Let’s now run runAll.bash to apply Kraken2 and Bracken to all of our 16S samples.

#first let's create a new folder
mkdir order_classification

cd order_classification

# this will perform taxonomic classification at the Order level
bash runAll.bash /fsys1/data/lobb-et-al/files.txt O  # now wait a while....

Once completed, you will see that your folder is full of .bracken output files. To merge these together into a single file containing bracken output for all your samples, do the following:

python2.7 /usr/local/bin/Bracken-2.5/analysis_scripts/combine_bracken_outputs.py --files $(ls *.bracken.out) -o combined.order.out

Plotting results in R

Now, download your combined.order.out file to your local computer and load R for further analysis and plotting.
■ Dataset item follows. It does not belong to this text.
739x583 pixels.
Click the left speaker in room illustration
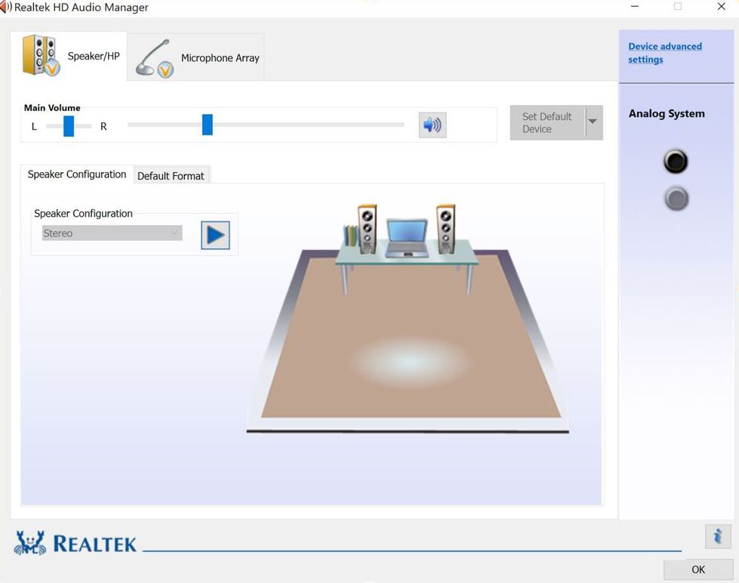[x=368, y=228]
First load these libraries. Install these first if they are not already installed.

library(ggplot2)
library(reshape2)
library(viridisLite)

Next, load your data

tb = read.delim("combined.order.out",header=T,row.names=1)

#Bracken output has _frac and _num columns. We will just analyze the _num columns.
tbp = tb[,grep("_num",colnames(tb))]

#Transpose the table
tbp <- t(tbp)

#Convert to proportions
tb_prop<-as.data.frame(round(prop.table(as.matrix(tbp), 1) * 100,1))
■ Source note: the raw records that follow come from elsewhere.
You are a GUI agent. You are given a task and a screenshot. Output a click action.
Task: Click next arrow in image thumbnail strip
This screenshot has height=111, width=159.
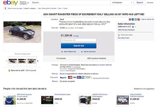38,61
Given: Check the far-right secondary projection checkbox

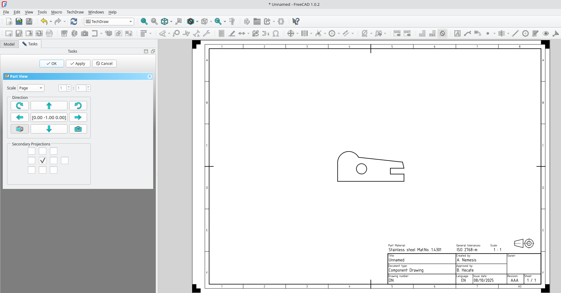Looking at the screenshot, I should tap(65, 160).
#Choose a selection of taxa with a % > 3 (Note: might have to play around with this until you get a reasonable number of taxa to display)
tb_sub <- tb_prop[,apply(tb_prop, 2, function(x) max(x, na.rm = TRUE))>3]

For plotting, we have to do a few more modifications to the data matrix

#Melt the dataframe for plotting
tbm <- as.data.frame(melt(as.matrix(tb_sub)))

#fix labels
tbm[,1] = within(tbm, Var1<-data.frame(do.call('rbind', strsplit(as.character(Var1), '.', fixed=TRUE))))[,1][,1]

#Turn 0s into NAs
tbm[tbm == 0] <- NA

#Set the order of the taxa on the plot (Note: optional)
tbm$Var2 <- factor(tbm$Var2, levels = row.names(as.table(sort(colMeans(tb_sub)))))

Now, we can plot using ggplot2. Note: the following ggplot command is very parameter-rich, and it can be a lot simpler than this.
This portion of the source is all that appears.